On nous l’avait bien dit : tous les voyants de la croissance étaient passés au vert. Seuls les grincheux en doutaient !
Rappel : le taux de chômage est le rapport entre le nombre de chômeurs et l’ensemble de la population active (constituée les personnes en emploi et des chômeurs). Cette ‘bonne‘ nouvelle peut donc se traduire par le constat de la diminution du nombre de chômeurs (en un trimestre, la population active n’a sans doute pas beaucoup varié).
Regarder de plus près :
Si le nombre de chômeurs a diminué, cela devrait se voir dans les chiffres publiés fin décembre par Pôle Emploi (et commentés sur ce blog : cliquer ici).

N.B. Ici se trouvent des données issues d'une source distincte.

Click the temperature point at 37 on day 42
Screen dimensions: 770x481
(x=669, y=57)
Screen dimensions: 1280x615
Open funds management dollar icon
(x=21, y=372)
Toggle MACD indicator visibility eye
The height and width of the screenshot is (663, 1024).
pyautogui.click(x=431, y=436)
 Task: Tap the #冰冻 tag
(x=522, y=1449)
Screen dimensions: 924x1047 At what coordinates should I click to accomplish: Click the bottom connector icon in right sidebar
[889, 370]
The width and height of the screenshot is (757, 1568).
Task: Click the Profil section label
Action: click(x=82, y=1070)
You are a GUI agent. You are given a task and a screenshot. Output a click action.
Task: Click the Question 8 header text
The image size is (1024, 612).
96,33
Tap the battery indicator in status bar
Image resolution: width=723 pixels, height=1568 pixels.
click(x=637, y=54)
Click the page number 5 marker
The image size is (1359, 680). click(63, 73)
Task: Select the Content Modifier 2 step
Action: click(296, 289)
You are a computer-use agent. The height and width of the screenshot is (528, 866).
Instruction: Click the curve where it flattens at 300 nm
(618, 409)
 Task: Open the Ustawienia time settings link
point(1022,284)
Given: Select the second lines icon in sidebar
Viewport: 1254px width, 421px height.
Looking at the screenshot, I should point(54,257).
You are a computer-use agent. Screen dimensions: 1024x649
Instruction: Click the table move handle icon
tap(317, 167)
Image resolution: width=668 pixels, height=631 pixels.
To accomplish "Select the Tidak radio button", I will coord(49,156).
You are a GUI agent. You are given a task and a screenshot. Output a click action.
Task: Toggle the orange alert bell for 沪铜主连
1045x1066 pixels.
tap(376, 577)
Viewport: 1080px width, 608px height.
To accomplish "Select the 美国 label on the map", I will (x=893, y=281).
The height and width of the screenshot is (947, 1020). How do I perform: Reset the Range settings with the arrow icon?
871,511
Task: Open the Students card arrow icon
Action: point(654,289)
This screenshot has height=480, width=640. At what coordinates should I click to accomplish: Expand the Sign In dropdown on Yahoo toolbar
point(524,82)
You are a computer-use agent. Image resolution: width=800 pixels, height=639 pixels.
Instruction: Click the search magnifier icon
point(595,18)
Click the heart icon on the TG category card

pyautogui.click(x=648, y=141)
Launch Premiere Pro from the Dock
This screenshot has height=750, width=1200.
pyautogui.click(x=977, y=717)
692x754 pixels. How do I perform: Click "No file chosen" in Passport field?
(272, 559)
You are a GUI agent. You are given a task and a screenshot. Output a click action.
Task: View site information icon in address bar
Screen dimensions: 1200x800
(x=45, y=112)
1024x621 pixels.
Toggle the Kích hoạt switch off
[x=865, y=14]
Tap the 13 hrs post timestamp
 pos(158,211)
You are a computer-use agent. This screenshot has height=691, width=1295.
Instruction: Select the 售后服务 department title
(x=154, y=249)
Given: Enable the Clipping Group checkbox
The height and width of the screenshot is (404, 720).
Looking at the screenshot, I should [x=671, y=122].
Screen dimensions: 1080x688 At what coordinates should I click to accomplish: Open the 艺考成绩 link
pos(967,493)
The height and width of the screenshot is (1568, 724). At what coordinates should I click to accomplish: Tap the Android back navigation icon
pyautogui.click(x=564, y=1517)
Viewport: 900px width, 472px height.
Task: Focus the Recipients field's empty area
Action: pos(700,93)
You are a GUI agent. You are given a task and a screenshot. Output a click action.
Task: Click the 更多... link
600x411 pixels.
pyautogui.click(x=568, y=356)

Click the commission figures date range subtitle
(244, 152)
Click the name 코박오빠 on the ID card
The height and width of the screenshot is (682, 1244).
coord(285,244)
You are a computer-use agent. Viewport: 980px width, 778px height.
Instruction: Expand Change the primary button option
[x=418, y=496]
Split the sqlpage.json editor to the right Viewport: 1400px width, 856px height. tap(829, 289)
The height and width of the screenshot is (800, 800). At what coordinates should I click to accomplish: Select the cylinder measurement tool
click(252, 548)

Selon Pôle Emploi, au dernier trimestre 2017, le nombre de chômeurs de catégorie A a diminué de 2 700 (soit 0,08%), tandis que l’ensemble des chômeurs de catégories A, B et C a augmenté de 1 100 (soit 0,02%) !
Y’a un truc !
Si on regarde de plus près les séries de chiffres de l’INSEE, le nombre de chômeurs aurait diminué de 205 000 au cours de ce trimestre. Et c’est un record, puisqu’en remontant jusqu’à l’année 2000, l’INSEE n’a jamais enregistré une telle baisse sur un trimestre : le record précédent était de 133 000 au dernier trimestre 2007 !
Comparer les chiffres, les définitions et les méthodes :
Valeurs en millions
Remarque : la définition du chômeur au sens du BIT étant très restrictive, l’INSEE a comptabilisé le ‘halo autour du chômage’.
Malgré cela, les chiffres enregistrés sont très différents : 4 millions au total pour l’INSEE, contre 5,6 millions pour Pôle Emploi. Ce constat n’est pas nouveau.
Par contre, et presque plus inquiétant, on constate des tendances très divergentes : diminution autour de 10% pour l’INSEE et augmentation de 2,5% pour Pôle Emploi !
Comment comprendre une telle divergence entre ces deux indicateurs ?
Les définitions :
Pour Pôle Emploi, un chômeur de cat. A est une personne privée involontairement d’emploi, à la recherche d’un emploi à temps plein et durée indéterminée, immédiatement disponible, qui fait des actes positifs de recherche d’emploi et n’a effectué aucun travail au cours du mois précédent. Pour attester cela, il actualise sa demande chaque mois (le ‘pointage’).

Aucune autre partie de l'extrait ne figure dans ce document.